Beauty and the Beast Reviews
I know most movie fans see Gaston as the antagonist, but in my mind, he is actually the secondary villain, dwarfed by The Beast himself-an admittedly selfish man, with a short and borderline abusive temper. Disney tackles some relentlessly mature subjects and getting a self-effacing library nerd together with a narcissistic, anthromorphic bully, to the happy tune of a singing, dancing teapot, is no easy creative feat. Beauty and the Beast also struck me as a very dark tale, regardless of its tacked on happy ending. Belle falls for The Beast only after his demise, brought on by his one act of unselfishness, but inevitably loses him along the way. Oh sure, she got the human prince in a magical resurrection but the Beast that she loved, the man who truly made her suppressed passions burn, was forever lost. And the funniest thing is, you can literally see disappointment all over her face as she stares at the viewer in subdued, kid-friendly, buyer's remorse.
The battle of the furniture versus the villagers is a priceless moment of hilarity, a breath a fresh air we all need before entering the darker, dramatic, love-torn battle of Gastón versus Beast.
Within the first ten minutes, I was worried that the film didn't warrant my fond memories. The opening song is repetitive and goofy, and Belle's voice (Paige O'Hara) is somewhat more grading, whiny, and shrill than I recall. The voice of Gaston (Richard White) is also a disappointment; unbelievable and over-played in its cockiness, but the guy can break a leather belt with only his neck muscles, I would never say it to his face.
As the film quickly carried on, I was reminded why this one is so widely considered a fan-favorite and a modern classic. The Disney animators create a rich and vibrant world, hand-drawn and vast in its scope. The stained glass prologue brightly sets up the story, transitioning beautifully into the skillful hand-drawn animation that Disney was known for in these days, highlighted by Beast's castle which feels enormous, dark, hollow, and genuinely overwhelming. This film also features some of the earliest integrations of computer animation with hand-drawn images, the chandelier during the musical number "Be Our Guest" really pops.

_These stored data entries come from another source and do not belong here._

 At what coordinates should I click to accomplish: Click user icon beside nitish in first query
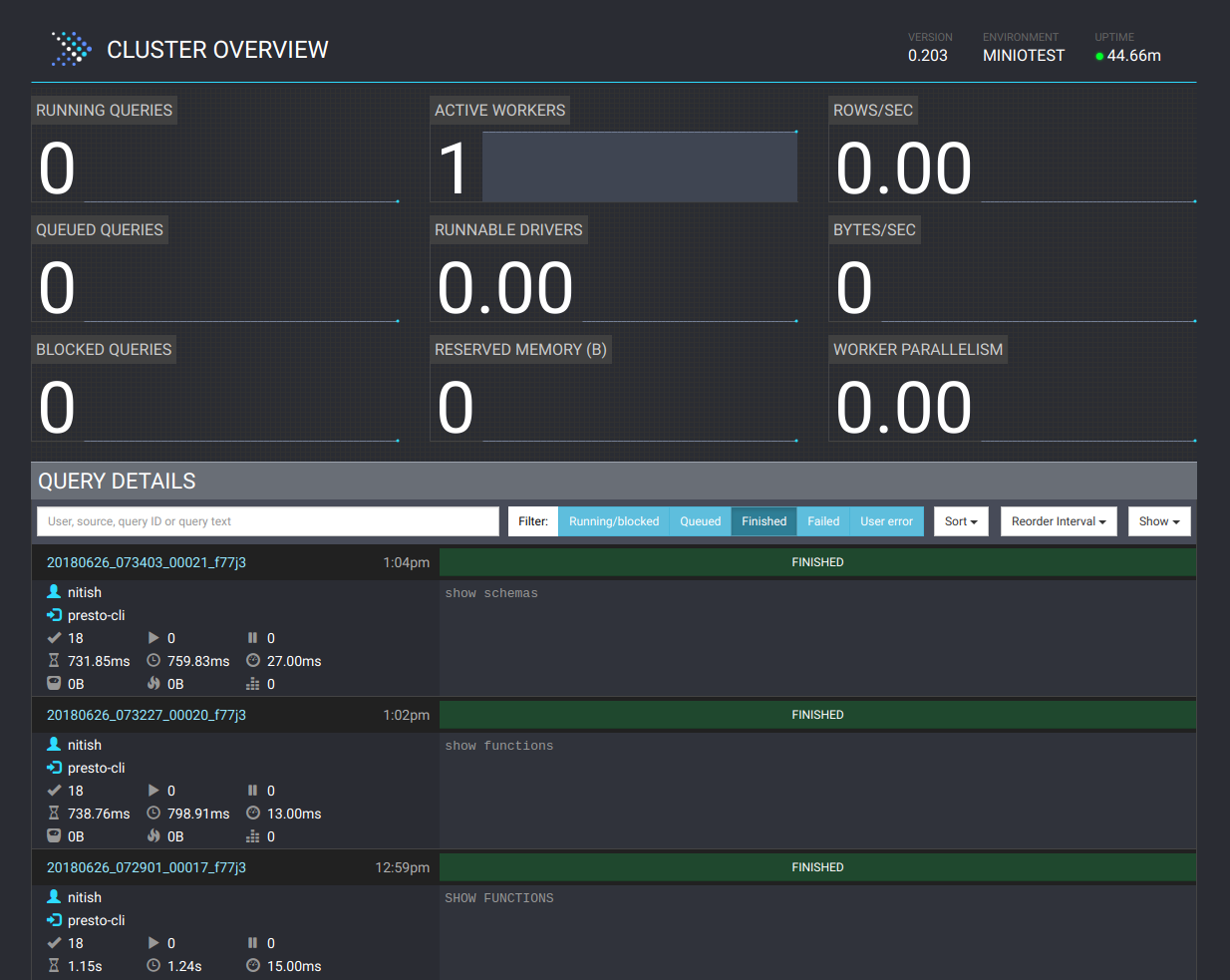[x=54, y=592]
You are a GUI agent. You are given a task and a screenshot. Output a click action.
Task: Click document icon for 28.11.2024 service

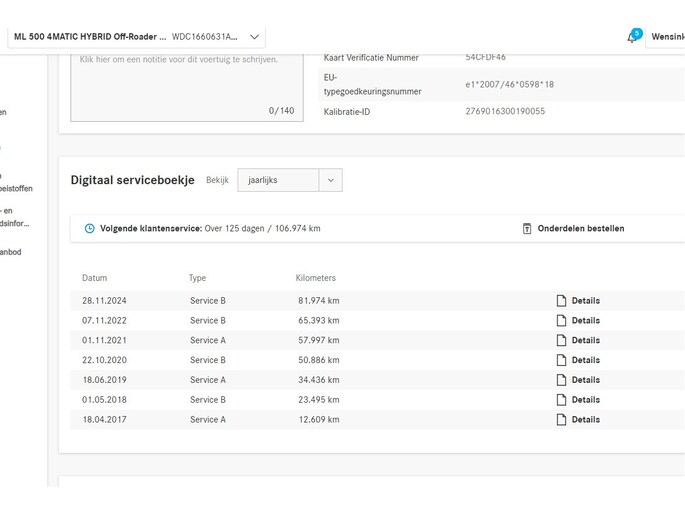tap(561, 300)
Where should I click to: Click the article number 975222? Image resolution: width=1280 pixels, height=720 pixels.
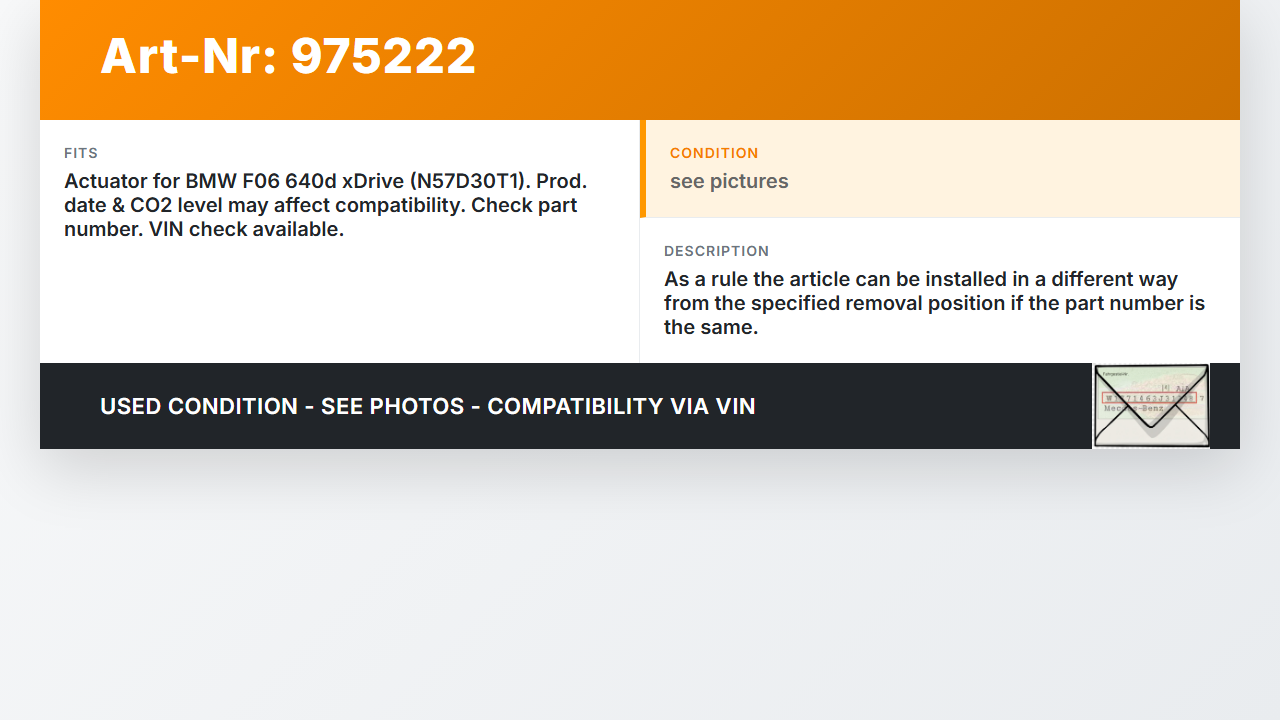coord(383,56)
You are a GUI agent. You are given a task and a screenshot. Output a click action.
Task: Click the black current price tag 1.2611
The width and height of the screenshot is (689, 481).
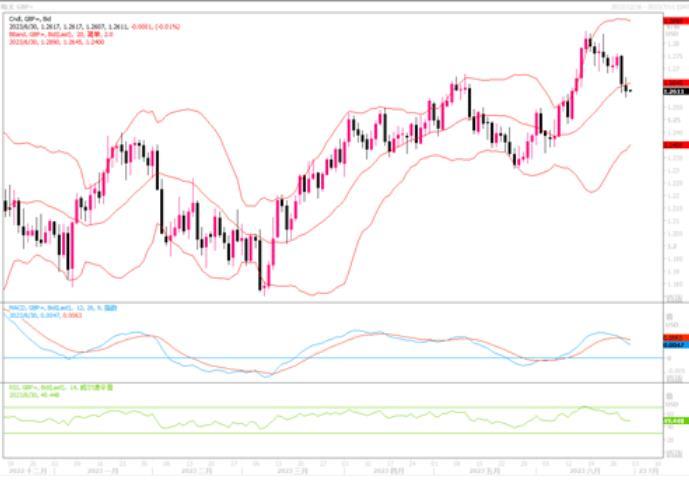pyautogui.click(x=672, y=91)
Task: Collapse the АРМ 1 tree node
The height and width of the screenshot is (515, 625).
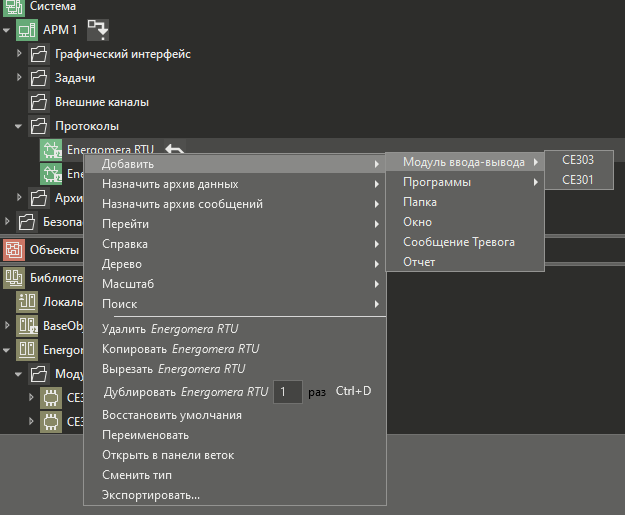Action: pyautogui.click(x=7, y=30)
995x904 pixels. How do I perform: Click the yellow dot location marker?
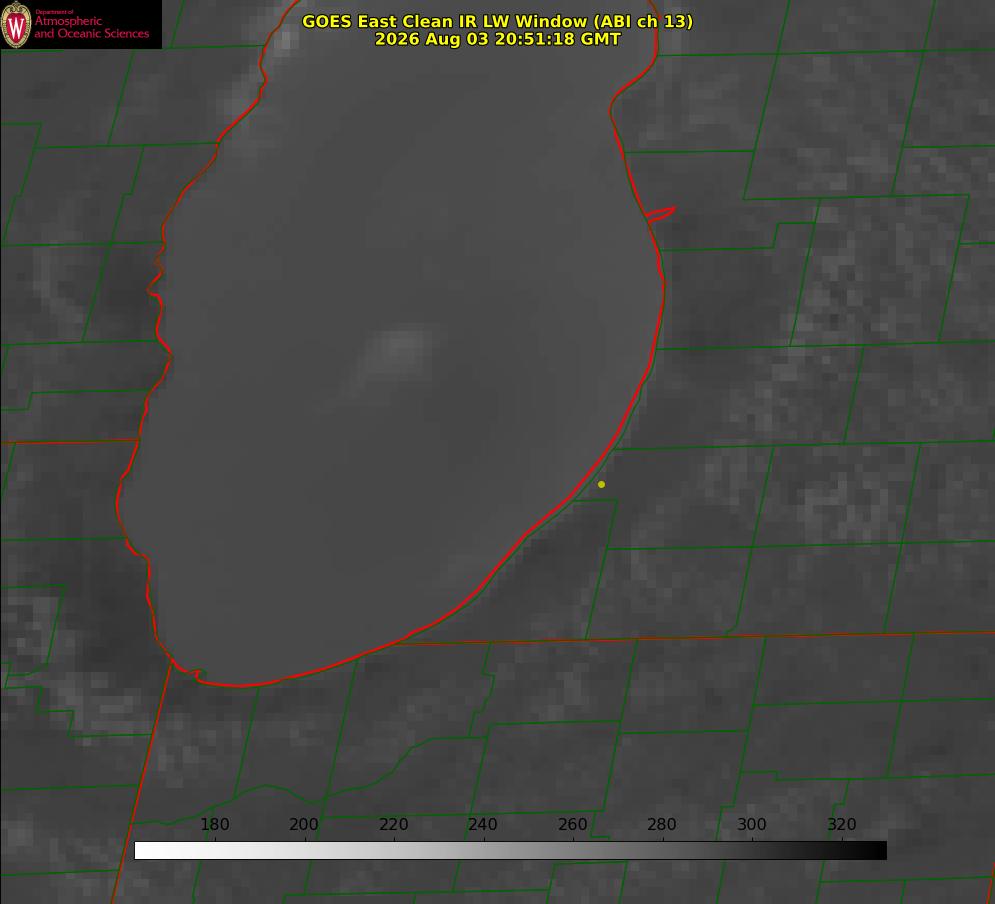(x=601, y=484)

The music, excepting the opening melody, gives this movie its staying power with good reason. Everyone knows the title track, and Gaston's song was a pleasant surprise that I had nearly forgotten. In between the songs though, Lumiere (Jerry Orbach) and Cogsworth (David Ogden Stiers) spawn some laughs with expert voice-acting, and Maurice (Rex Everhart) genuinely sparks a mix of emotions no matter your age. Wholly absent from my recollection and shocking in his introduction was the character Monsieur D'Arque (Tony Jay), the creepy warden of the asylum. Most importantly, Beast is still professedly terrifying. Robby Benson's growling delivery of lines such as "IT'S FORBIDDEN" induces chills to this day; watch out.
Any bibliophile deserves a look at Beast's library, one of the most iconic in all of fiction. All avid readers dream a scenario where they too are gifted such an exquisite, prose-filled space. Fans of Disney animation will also catch a humorous nod to The Little Mermaid in the final act. As a child, the only lesson I remember learning was not to judge a book by its cover, but I noticed a few other lessons in my old age. Example: when someone is physically repulsive, but has a quality or two that you really desire (such as a castle and a waiting staff), don't worry, you can always transform them into a handsome, refined prince. Maybe we'll just hope the kids don't carry these less obvious lessons with them.
Do yourself a favor and give this one an updated viewing. It holds up. And remember, when you don't know which direction to go, always listen to the horse.
Favorite Line: "Where have you taken us Philippe!?"
Rating: 4 out of 5
Beauty and the Beast is now available on Blu-ray, DVD, and digital release.